====== Raw data
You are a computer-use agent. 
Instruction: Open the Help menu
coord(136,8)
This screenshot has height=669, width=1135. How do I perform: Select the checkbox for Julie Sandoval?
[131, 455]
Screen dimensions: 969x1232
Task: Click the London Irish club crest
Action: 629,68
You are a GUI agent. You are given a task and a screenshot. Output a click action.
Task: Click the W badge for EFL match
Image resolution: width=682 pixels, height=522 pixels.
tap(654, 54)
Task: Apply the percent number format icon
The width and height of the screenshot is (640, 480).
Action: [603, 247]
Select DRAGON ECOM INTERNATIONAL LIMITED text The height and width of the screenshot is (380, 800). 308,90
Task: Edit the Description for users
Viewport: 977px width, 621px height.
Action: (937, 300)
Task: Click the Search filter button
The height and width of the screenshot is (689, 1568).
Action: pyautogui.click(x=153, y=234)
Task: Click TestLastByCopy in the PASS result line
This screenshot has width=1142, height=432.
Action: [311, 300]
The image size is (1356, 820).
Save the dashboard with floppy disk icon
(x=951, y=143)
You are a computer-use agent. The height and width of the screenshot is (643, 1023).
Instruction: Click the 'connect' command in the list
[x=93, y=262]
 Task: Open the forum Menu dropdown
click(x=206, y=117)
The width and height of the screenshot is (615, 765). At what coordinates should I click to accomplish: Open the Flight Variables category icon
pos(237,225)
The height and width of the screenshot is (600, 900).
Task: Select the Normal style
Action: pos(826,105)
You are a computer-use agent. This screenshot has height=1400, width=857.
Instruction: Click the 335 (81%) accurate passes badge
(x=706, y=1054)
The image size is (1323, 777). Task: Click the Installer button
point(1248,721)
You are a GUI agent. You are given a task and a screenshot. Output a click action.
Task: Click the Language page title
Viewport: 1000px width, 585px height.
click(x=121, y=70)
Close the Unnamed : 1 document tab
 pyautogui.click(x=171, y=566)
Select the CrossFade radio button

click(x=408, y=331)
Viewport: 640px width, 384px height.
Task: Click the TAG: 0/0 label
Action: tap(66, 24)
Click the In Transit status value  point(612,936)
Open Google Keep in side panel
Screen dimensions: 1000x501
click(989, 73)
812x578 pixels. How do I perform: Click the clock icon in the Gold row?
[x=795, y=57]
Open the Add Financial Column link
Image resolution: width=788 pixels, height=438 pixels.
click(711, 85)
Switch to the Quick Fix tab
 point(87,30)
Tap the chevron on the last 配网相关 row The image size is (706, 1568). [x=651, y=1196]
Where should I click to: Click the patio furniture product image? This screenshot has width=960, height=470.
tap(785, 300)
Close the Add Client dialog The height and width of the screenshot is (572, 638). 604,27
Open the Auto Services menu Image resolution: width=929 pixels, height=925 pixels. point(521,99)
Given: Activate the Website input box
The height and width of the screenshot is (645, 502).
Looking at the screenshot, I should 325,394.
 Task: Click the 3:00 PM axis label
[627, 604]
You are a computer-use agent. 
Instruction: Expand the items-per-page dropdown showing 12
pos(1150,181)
============
Exercise: The entries shown above should be copied out word for word.

Solution for this problem:
You are a computer-use agent. 
Instruction: Open the Help menu
coord(136,8)
This screenshot has height=669, width=1135. How do I perform: Select the checkbox for Julie Sandoval?
[131, 455]
Screen dimensions: 969x1232
Task: Click the London Irish club crest
Action: 629,68
You are a GUI agent. You are given a task and a screenshot. Output a click action.
Task: Click the W badge for EFL match
Image resolution: width=682 pixels, height=522 pixels.
tap(654, 54)
Task: Apply the percent number format icon
The width and height of the screenshot is (640, 480).
Action: [603, 247]
Select DRAGON ECOM INTERNATIONAL LIMITED text The height and width of the screenshot is (380, 800). 308,90
Task: Edit the Description for users
Viewport: 977px width, 621px height.
Action: (937, 300)
Task: Click the Search filter button
The height and width of the screenshot is (689, 1568).
Action: pyautogui.click(x=153, y=234)
Task: Click TestLastByCopy in the PASS result line
This screenshot has width=1142, height=432.
Action: [311, 300]
The image size is (1356, 820).
Save the dashboard with floppy disk icon
(x=951, y=143)
You are a computer-use agent. The height and width of the screenshot is (643, 1023).
Instruction: Click the 'connect' command in the list
[x=93, y=262]
 Task: Open the forum Menu dropdown
click(x=206, y=117)
The width and height of the screenshot is (615, 765). At what coordinates should I click to accomplish: Open the Flight Variables category icon
pos(237,225)
The height and width of the screenshot is (600, 900).
Task: Select the Normal style
Action: pos(826,105)
You are a computer-use agent. This screenshot has height=1400, width=857.
Instruction: Click the 335 (81%) accurate passes badge
(x=706, y=1054)
The image size is (1323, 777). Task: Click the Installer button
point(1248,721)
You are a GUI agent. You are given a task and a screenshot. Output a click action.
Task: Click the Language page title
Viewport: 1000px width, 585px height.
click(x=121, y=70)
Close the Unnamed : 1 document tab
 pyautogui.click(x=171, y=566)
Select the CrossFade radio button

click(x=408, y=331)
Viewport: 640px width, 384px height.
Task: Click the TAG: 0/0 label
Action: tap(66, 24)
Click the In Transit status value  point(612,936)
Open Google Keep in side panel
Screen dimensions: 1000x501
click(989, 73)
812x578 pixels. How do I perform: Click the clock icon in the Gold row?
[x=795, y=57]
Open the Add Financial Column link
Image resolution: width=788 pixels, height=438 pixels.
click(711, 85)
Switch to the Quick Fix tab
 point(87,30)
Tap the chevron on the last 配网相关 row The image size is (706, 1568). [x=651, y=1196]
Where should I click to: Click the patio furniture product image? This screenshot has width=960, height=470.
tap(785, 300)
Close the Add Client dialog The height and width of the screenshot is (572, 638). 604,27
Open the Auto Services menu Image resolution: width=929 pixels, height=925 pixels. point(521,99)
Given: Activate the Website input box
The height and width of the screenshot is (645, 502).
Looking at the screenshot, I should 325,394.
 Task: Click the 3:00 PM axis label
[627, 604]
You are a computer-use agent. 
Instruction: Expand the items-per-page dropdown showing 12
pos(1150,181)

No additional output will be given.